Instructions to follow:
Write out, word for word, only the data from its first line to the line containing "Given: Open the Mail:Pass format dropdown".

Data for analysis:
———
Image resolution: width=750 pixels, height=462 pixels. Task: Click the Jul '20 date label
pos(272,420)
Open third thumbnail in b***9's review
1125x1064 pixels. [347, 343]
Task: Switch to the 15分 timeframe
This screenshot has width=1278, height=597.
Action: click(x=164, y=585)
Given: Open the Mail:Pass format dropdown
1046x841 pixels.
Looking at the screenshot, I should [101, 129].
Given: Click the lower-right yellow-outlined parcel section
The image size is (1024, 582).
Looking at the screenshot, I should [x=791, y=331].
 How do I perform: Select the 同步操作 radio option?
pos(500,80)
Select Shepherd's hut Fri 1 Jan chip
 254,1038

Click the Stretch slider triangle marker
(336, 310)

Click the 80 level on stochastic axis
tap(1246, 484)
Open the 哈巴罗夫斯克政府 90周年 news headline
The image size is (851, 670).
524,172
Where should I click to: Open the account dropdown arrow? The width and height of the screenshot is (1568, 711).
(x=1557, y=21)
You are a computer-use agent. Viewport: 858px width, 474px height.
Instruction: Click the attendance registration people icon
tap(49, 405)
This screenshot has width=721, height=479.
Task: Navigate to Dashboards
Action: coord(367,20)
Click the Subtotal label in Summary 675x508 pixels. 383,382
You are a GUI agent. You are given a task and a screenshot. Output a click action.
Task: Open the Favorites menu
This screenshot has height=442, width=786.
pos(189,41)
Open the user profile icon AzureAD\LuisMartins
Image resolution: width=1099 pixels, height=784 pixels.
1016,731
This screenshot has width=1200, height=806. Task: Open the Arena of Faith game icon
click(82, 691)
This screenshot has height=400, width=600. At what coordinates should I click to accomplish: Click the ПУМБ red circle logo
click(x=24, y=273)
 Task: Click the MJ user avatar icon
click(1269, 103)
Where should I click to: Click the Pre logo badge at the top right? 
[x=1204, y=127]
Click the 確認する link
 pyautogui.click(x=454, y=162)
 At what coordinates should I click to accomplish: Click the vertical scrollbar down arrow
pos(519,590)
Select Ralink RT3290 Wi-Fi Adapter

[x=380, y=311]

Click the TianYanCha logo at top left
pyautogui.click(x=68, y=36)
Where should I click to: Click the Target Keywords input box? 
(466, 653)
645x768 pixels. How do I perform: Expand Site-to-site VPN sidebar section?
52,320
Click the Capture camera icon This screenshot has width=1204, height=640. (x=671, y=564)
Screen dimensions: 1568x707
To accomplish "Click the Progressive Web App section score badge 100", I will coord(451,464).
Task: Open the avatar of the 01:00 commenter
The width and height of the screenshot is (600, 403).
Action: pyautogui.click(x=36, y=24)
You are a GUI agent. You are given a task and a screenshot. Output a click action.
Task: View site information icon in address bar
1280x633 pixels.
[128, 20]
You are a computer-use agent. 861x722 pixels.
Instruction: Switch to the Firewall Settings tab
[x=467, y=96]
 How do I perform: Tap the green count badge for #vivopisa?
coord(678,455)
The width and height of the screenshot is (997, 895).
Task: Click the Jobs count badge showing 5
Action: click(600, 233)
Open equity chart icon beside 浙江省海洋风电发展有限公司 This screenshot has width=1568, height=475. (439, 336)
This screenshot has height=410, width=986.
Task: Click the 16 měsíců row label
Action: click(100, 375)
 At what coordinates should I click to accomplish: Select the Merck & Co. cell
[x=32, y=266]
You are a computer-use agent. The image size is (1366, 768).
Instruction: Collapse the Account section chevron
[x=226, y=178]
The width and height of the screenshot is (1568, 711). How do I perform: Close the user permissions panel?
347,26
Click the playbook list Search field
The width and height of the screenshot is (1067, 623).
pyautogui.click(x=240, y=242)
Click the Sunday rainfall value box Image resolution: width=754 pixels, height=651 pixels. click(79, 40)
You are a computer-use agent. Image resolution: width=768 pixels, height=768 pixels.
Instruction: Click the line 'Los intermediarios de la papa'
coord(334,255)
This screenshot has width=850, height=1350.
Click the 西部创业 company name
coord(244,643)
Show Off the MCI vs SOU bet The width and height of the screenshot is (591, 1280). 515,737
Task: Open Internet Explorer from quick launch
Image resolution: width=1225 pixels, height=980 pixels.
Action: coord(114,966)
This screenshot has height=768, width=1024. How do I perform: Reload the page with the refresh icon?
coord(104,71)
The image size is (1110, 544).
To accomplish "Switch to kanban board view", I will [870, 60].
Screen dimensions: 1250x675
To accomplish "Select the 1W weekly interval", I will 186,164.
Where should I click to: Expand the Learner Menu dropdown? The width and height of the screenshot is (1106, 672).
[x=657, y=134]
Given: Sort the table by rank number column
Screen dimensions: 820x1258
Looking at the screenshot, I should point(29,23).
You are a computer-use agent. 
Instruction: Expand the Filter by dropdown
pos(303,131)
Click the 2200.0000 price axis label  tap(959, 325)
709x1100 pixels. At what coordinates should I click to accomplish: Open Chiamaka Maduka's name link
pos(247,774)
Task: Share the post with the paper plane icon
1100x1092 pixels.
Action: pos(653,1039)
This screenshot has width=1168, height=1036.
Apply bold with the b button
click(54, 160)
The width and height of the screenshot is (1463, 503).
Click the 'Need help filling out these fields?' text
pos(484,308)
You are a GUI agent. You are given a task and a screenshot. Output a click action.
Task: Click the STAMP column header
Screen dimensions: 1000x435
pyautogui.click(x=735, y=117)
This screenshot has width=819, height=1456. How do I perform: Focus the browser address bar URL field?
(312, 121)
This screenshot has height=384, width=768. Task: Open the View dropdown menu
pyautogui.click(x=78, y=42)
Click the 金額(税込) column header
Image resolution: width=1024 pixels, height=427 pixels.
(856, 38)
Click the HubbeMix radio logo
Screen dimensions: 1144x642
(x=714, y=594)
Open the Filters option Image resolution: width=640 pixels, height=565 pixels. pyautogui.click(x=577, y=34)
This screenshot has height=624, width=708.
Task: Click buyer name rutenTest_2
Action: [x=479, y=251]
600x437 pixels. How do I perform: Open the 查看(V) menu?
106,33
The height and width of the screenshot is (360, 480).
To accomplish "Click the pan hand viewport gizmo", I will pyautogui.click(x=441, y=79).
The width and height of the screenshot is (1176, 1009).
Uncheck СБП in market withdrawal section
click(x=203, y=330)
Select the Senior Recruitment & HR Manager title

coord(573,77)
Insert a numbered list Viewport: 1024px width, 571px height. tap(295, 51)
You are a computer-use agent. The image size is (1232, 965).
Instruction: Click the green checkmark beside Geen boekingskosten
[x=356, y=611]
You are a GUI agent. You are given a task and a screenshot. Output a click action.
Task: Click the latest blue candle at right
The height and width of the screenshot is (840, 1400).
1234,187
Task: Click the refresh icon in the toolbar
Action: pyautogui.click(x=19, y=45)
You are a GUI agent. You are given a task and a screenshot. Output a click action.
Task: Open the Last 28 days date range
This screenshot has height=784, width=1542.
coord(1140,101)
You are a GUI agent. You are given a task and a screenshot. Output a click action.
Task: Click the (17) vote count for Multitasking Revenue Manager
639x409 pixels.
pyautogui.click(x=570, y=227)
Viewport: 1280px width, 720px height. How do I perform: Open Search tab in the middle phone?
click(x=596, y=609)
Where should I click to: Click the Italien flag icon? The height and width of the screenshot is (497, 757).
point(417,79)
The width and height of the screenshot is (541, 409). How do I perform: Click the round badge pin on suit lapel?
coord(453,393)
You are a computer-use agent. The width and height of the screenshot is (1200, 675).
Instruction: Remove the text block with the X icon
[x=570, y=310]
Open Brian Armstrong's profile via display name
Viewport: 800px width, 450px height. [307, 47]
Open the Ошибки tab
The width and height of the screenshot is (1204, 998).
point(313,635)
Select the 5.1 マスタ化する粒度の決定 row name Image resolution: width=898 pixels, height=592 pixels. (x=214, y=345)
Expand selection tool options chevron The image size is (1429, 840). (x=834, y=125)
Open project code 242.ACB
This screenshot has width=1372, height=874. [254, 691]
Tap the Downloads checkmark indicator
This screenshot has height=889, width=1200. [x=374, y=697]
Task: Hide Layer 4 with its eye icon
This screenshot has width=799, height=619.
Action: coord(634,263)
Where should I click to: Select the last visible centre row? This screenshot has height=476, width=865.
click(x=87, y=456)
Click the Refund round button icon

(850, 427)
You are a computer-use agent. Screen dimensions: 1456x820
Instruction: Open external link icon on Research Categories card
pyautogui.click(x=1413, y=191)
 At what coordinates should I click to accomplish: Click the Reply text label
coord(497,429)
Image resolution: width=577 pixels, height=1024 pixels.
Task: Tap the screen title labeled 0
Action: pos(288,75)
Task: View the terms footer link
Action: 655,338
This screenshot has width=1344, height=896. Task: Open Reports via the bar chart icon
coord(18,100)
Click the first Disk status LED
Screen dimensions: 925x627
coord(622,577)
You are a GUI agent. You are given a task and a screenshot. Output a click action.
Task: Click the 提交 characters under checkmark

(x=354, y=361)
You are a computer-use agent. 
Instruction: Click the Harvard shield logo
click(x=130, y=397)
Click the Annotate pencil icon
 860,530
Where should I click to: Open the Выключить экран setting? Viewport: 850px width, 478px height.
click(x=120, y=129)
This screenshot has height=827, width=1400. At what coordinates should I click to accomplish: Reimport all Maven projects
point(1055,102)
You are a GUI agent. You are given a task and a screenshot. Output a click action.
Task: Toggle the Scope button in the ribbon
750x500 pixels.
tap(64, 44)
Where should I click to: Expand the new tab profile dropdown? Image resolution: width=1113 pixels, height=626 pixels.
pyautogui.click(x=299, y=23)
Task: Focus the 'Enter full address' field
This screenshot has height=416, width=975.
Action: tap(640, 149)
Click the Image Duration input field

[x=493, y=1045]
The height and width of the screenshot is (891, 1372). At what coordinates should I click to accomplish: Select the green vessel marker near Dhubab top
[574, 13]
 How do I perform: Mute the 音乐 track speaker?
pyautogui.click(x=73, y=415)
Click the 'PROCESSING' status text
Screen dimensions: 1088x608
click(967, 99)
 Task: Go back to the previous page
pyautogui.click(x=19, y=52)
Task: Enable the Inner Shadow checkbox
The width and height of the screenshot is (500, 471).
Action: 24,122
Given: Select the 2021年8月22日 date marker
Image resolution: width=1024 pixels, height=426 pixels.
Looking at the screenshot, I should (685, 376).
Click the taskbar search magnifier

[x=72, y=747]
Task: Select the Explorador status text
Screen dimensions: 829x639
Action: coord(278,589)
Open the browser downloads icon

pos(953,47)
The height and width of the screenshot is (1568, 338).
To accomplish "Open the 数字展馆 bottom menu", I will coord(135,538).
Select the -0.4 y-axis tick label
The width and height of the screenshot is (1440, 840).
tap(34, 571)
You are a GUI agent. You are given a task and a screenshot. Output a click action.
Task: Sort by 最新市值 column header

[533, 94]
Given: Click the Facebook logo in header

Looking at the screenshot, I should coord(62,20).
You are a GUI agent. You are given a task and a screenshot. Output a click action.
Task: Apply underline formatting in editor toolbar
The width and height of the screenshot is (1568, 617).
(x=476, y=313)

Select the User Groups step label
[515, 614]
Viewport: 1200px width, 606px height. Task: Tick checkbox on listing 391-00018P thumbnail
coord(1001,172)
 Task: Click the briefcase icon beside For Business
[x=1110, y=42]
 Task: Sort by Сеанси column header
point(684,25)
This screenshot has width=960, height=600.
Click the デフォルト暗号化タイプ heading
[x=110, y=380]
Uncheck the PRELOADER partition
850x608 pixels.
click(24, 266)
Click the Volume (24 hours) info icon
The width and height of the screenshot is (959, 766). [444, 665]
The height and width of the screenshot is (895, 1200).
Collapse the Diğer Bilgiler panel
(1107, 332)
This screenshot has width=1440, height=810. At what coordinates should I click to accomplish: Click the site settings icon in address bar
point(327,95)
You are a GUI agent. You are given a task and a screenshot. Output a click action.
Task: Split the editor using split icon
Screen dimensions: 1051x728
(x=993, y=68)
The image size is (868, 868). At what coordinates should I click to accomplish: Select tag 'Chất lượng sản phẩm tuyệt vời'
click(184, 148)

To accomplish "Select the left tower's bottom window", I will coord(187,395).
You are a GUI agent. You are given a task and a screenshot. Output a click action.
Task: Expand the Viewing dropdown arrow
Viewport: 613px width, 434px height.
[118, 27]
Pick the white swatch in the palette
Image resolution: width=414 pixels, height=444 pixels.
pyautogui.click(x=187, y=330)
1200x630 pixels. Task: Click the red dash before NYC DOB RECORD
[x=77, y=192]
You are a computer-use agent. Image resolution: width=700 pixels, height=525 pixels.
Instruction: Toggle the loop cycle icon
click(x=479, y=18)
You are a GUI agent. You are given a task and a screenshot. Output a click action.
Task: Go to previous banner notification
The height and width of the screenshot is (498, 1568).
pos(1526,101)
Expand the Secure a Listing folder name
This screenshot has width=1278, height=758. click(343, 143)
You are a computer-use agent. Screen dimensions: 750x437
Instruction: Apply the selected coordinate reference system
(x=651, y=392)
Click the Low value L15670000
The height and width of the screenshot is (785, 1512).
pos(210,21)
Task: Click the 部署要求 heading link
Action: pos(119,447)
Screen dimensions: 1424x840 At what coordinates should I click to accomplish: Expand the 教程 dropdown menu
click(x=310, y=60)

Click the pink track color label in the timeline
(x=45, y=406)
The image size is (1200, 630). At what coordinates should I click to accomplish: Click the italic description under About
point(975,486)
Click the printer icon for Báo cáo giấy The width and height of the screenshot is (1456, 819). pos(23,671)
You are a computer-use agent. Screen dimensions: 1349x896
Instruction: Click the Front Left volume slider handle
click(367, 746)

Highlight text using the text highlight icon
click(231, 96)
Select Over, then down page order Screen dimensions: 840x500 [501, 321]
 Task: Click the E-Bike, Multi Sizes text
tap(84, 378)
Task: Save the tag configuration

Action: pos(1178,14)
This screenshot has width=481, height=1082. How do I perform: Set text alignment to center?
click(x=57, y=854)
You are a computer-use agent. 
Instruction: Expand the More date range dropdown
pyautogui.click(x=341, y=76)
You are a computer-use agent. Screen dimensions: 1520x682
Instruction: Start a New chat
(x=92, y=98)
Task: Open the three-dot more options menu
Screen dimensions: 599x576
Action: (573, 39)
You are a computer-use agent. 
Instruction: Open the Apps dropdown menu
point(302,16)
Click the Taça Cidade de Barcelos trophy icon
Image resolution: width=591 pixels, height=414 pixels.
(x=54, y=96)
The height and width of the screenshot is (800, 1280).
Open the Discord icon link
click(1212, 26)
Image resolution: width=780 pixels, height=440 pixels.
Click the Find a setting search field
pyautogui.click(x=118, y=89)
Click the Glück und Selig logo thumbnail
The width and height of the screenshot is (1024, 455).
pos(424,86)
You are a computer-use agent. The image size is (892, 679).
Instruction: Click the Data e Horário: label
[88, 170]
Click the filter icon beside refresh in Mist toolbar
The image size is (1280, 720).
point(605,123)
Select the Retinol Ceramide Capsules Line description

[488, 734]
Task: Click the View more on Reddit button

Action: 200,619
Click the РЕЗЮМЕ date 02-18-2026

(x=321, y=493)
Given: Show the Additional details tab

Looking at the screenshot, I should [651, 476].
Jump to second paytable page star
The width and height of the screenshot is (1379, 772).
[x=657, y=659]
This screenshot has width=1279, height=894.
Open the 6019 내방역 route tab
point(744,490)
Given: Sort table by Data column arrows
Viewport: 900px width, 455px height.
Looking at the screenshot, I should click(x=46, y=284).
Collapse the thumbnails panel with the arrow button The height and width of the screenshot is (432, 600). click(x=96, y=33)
———
Finished exercise:
Image resolution: width=750 pixels, height=462 pixels. Task: Click the Jul '20 date label
pos(272,420)
Open third thumbnail in b***9's review
1125x1064 pixels. [347, 343]
Task: Switch to the 15分 timeframe
This screenshot has width=1278, height=597.
Action: click(x=164, y=585)
Given: Open the Mail:Pass format dropdown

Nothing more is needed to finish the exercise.